WHAT IS REQUIRED: Convert the part of the data that runs from the line containing "You are a computer-use agent." through the end into a two-column CSV with the headers instruction and location. Put each text and its answer in its own quoted field, turn line breaks into spaces, and omit the pictures.

Element and text position data:

━━━━━━━━━━━━━━━━

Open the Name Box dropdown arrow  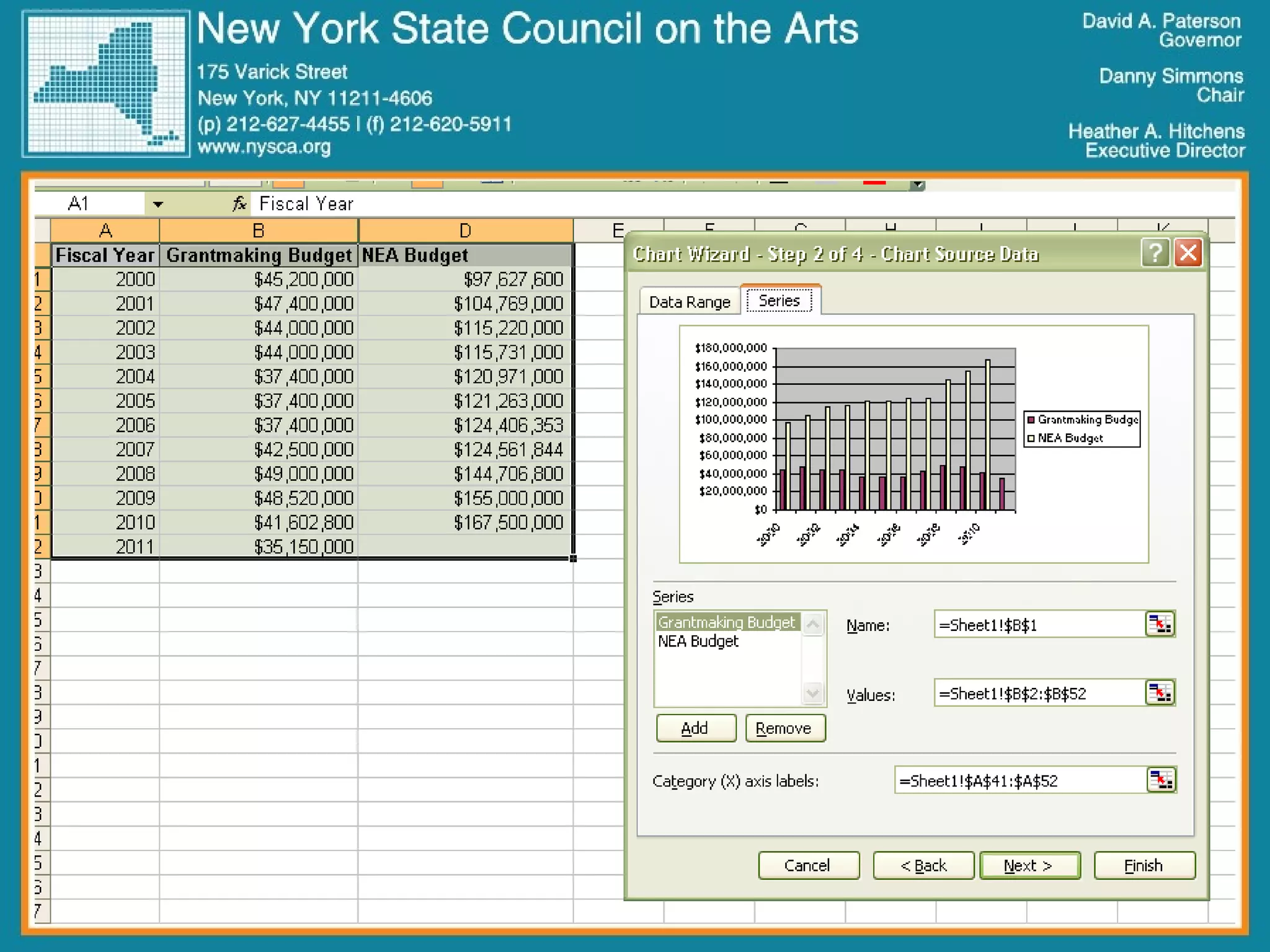pyautogui.click(x=158, y=204)
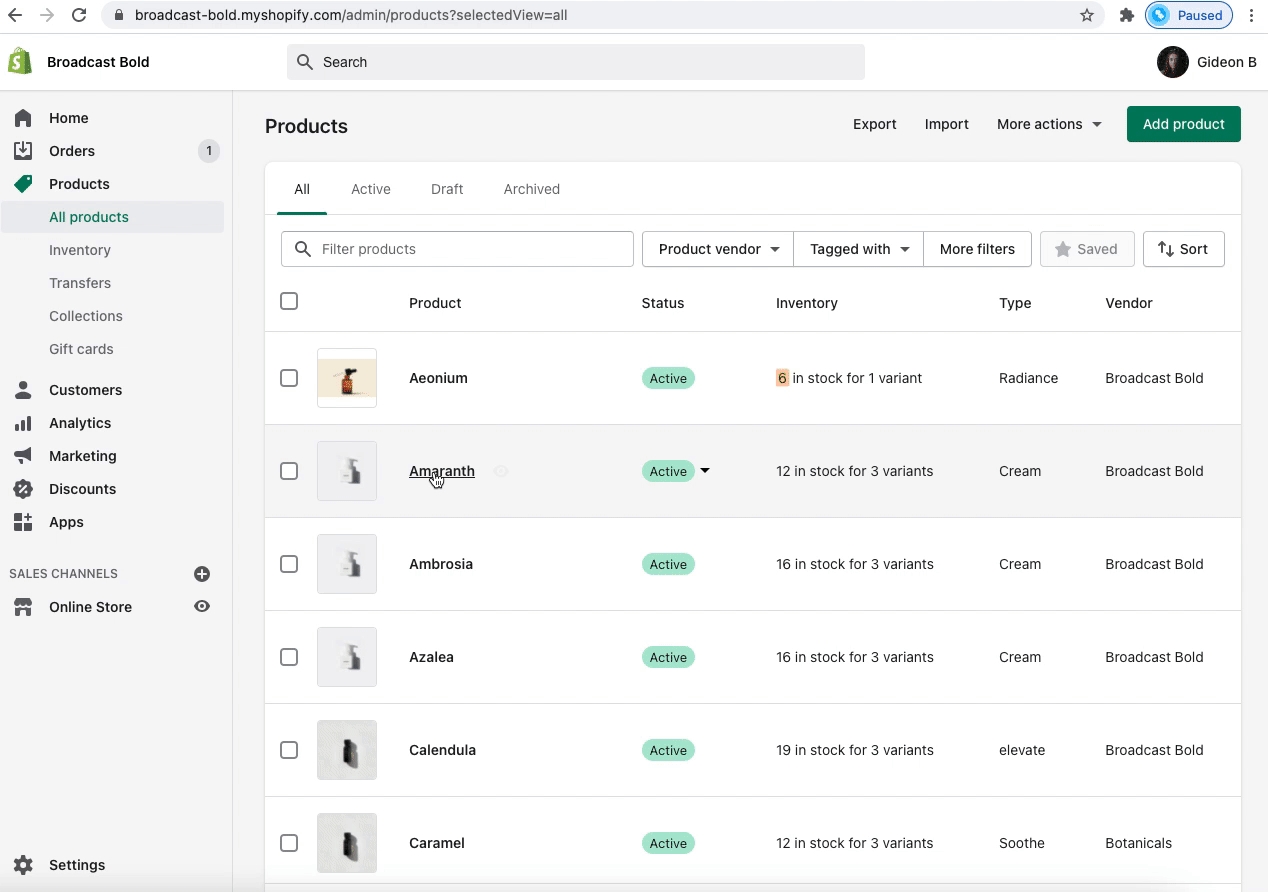
Task: Open Analytics via bar chart icon
Action: [23, 423]
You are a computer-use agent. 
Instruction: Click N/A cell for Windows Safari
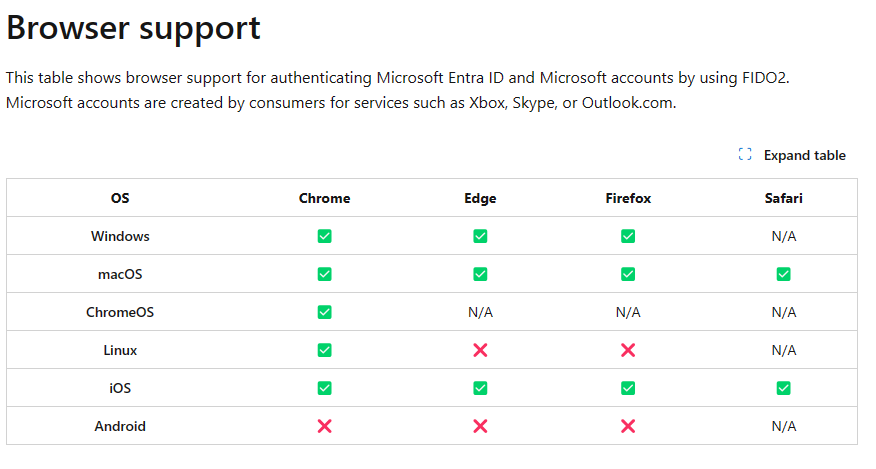coord(783,236)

━━━━━━━━━━━━━━━━

SOLUTION:
instruction,location
"You are a computer-use agent. Instruction: Click N/A cell for Windows Safari","coord(783,236)"